重新利用fda批准的COVID-19药物：通过多阶段芯片方法靶向主要蛋白酶。

背景：COVID-19大流行迫切需要有效的治疗药物。SARS-CoV-2主蛋白酶（Mpro）在病毒复制和免疫逃避中起着至关重要的作用，使其成为药物开发的关键靶点。虽然有几项研究探索了Mpro的抑制作用，但确定fda批准的具有潜在功效的药物仍然是一个关键的研究重点。目的：本研究旨在鉴定fda批准的抑制SARS-CoV-2 Mpro的药物。通过计算筛选，我们寻找与已知共结晶配体（PRD_002214）具有结构相似性并与酶具有强结合亲和力的化合物，为COVID-19治疗提供可行的候选药物。研究设计：采用系统的计算机方法，筛选3009种fda批准的药物。最初的筛选重点是与PRD_002214 （PDB ID: 6LU7）的结构相似性，然后进行分子对接研究以预测结合亲和力。通过分子动力学（MD）模拟进一步分析了有希望的化合物，以评估它们在100 ns内的稳定性和与Mpro的相互作用。研究样本：在筛选的3009种fda批准的药物中，74种被选中进行初步评估。精化后，28个化合物进行对接分析，其中8个化合物与Mpro具有较强的结合潜力。分析：分子对接评估了所选化合物与Mpro的结合亲和力和相互作用。对顶层化合物Atazanavir进行了MD模拟，研究其动态相互作用。MM-GBSA、PLIP和PCAT分析用于验证结合亲和力和相互作用。结果：Carfilzomib、Atazanavir、Darunavir等8个化合物具有良好的结合亲和力。其中，Atazanavir的结合强度最高，被选中进行进一步的MD模拟研究。这些模拟结果表明，Atazanavir与Mpro形成稳定的相互作用，表现出良好的结合和动态稳定性。通过MM-GBSA， PLIP和PCAT分析进一步证实了结合亲和力，支持Atazanavir作为有效Mpro抑制剂的潜力。结论：Atazanavir具有较强的结合亲和力和动态稳定性，是靶向SARS-CoV-2 Mpro的候选药物。这些发现支持其作为进一步临床前和临床试验的先导化合物的潜力，尽管需要进行体外和体内验证以确认其对COVID-19的治疗效果。
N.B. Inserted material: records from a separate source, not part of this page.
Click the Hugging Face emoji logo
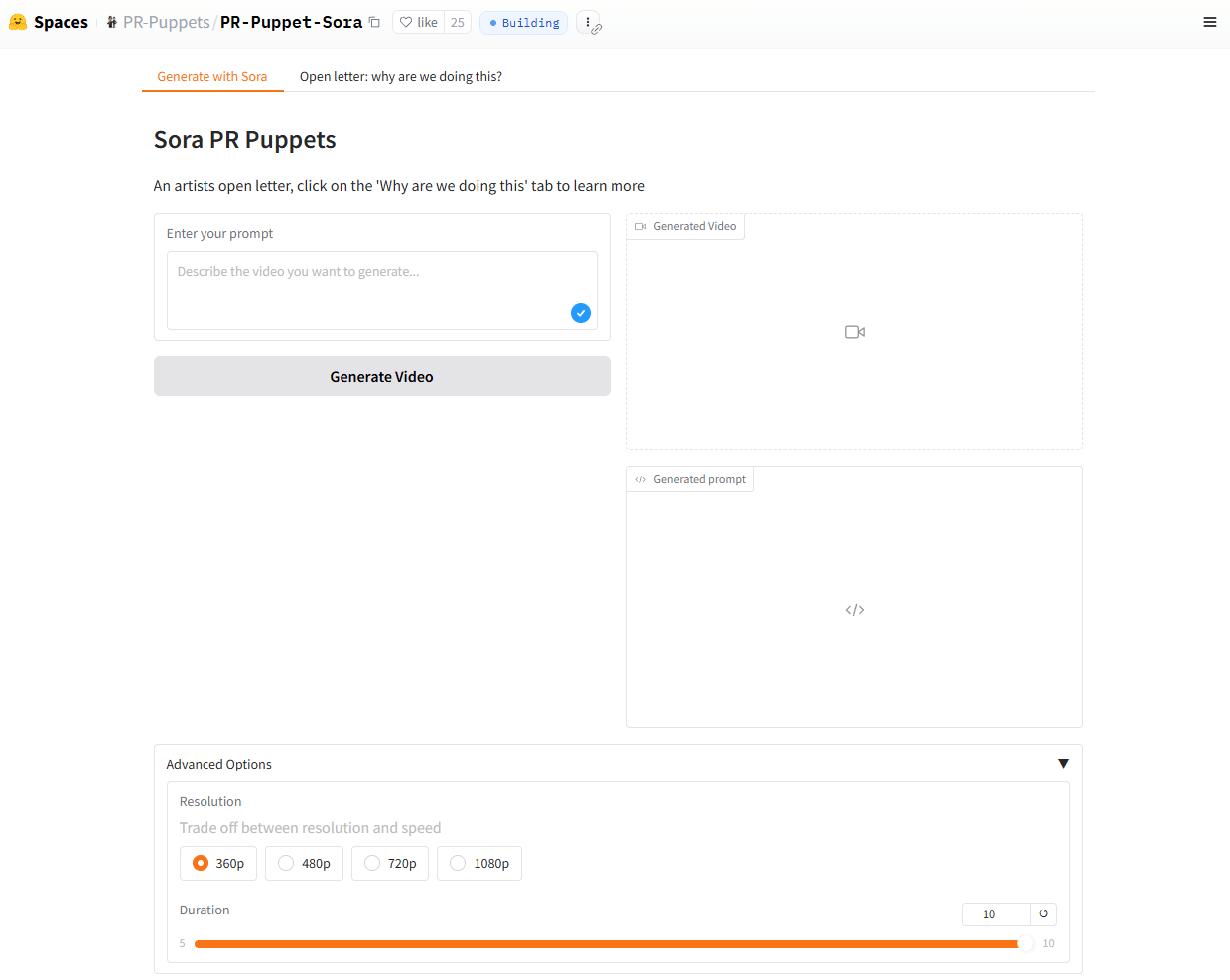Image resolution: width=1230 pixels, height=980 pixels. [x=16, y=21]
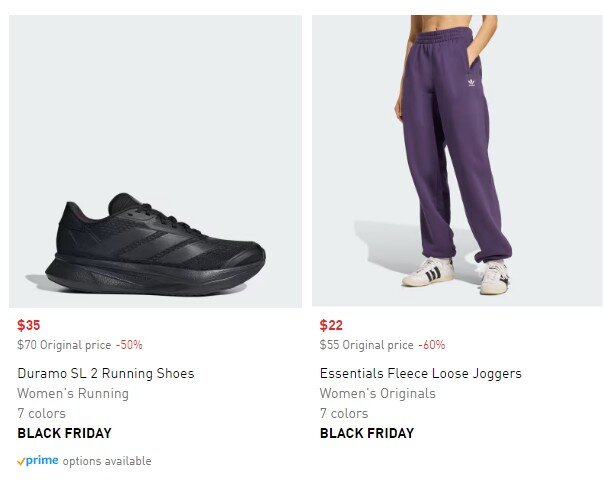Select the $35 sale price
Viewport: 606px width, 495px height.
point(29,325)
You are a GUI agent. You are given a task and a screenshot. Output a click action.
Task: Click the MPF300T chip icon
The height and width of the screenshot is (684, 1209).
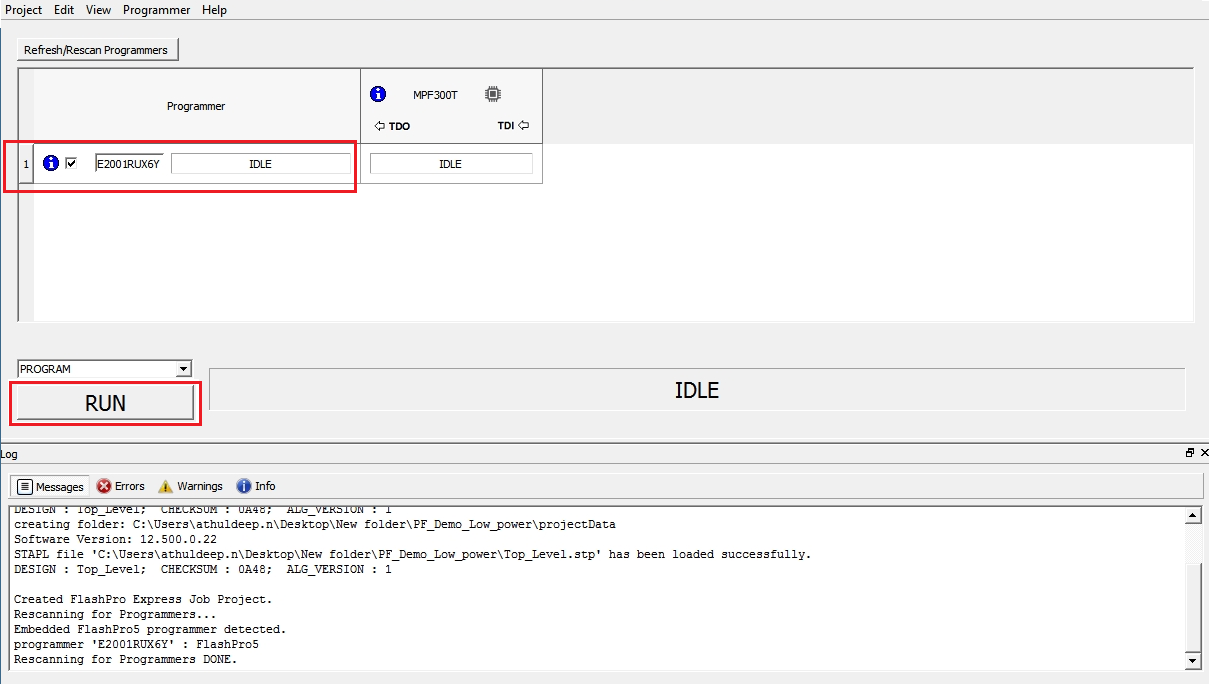click(492, 94)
本文章由计算机程序翻译，如有差异，请以英文原文为准。

求助全文

约1分钟内获得全文去求助

来源期刊

Antiviral Therapy 医学-病毒学

CiteScore

2.60

自引率

8.30%

发文量

审稿时长

4-8 weeks

期刊介绍： Antiviral Therapy (an official publication of the International Society of Antiviral Research) is an international, peer-reviewed journal devoted to publishing articles on the clinical development and use of antiviral agents and vaccines, and the treatment of all viral diseases. Antiviral Therapy is one of the leading journals in virology and infectious diseases. The journal is comprehensive, and publishes articles concerning all clinical aspects of antiviral therapy. It features editorials, original research papers, specially commissioned review articles, letters and book reviews. The journal is aimed at physicians and specialists interested in clinical and basic research.